Sorry I totally forgot to text you back. When you texted me I was at work at the pharmacy and it was stupid busy. And then of course I had my 8 hour "shoot me b/c half of Loyola comes in to buy plan B" shift.
Sitting in class thinking wow im glad im not hungover...and then i realized im still drunk.
Yes, I fucked her, no she wasn't that loose, yes she caused more drama than a 14 year old girl
At barnes & noble, drinking beer out of thermoses, lookin legit.

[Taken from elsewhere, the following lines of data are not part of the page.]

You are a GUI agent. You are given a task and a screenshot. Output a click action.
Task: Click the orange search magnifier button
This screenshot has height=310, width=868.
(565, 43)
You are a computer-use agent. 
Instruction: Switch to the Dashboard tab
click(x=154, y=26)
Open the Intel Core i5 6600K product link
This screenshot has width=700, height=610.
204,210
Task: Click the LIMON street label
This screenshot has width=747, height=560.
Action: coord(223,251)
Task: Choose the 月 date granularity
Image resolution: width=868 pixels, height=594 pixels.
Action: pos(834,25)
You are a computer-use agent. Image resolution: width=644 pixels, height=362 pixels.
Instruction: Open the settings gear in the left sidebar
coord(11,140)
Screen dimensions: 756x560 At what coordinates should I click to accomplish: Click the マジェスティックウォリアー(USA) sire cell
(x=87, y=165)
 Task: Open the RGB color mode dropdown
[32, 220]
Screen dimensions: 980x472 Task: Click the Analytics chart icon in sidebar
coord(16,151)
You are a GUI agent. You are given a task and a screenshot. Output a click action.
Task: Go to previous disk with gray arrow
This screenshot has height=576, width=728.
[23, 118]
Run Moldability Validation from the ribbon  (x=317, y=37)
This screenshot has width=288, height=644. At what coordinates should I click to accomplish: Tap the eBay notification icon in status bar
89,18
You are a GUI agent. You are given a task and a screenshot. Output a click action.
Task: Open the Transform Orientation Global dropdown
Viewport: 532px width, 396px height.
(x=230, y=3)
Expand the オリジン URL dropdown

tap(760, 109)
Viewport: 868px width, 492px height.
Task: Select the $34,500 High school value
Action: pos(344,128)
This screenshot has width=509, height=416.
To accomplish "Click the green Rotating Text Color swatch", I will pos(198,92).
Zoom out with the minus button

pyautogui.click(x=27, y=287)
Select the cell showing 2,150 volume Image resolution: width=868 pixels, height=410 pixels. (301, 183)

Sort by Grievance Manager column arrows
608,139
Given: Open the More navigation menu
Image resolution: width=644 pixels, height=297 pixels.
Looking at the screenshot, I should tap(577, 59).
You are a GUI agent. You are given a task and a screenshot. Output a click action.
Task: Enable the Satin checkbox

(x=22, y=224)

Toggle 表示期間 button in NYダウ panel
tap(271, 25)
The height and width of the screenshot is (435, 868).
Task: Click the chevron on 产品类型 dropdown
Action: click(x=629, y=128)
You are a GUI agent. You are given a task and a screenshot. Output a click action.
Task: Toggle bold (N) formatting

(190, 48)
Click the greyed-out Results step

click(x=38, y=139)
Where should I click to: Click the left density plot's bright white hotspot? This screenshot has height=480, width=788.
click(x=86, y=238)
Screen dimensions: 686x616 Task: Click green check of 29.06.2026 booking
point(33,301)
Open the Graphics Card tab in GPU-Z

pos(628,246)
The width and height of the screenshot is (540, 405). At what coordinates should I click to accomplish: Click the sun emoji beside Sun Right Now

I got really high with eric & scott.. they're discussing why words sound the way they do.. it's going to get messy
Yeah apparently i got lonely because everyone was hooking up so i took matters into my own hands. I woke up on the floor spooning a vaccuum cleaner, a mop, 40 paper cups, and industrial grade detergent.
I went to grab his drink and my hand grazed his dick. It was magical.
Trust me at the end of the night there will be queso smothered places you didn't think it could be smothered
The claw marks on my back are healing nicely. Just thought you should know.
My bad. Next time I'll wear mittens.
She bought my penis dinner and beer last night. Her words
His flight is delayed. Mother Nature is delaying me from sex.
I still have a little drunk in my system
This friendship isnt goin to work if you dont respond to my drunk texts
So I came to the conclusion that who ever pour my ever clear out saved my life
After 25 beers and 3 shots my best friend thought it would be an amazing idea to get his dick pierced. We are on our way.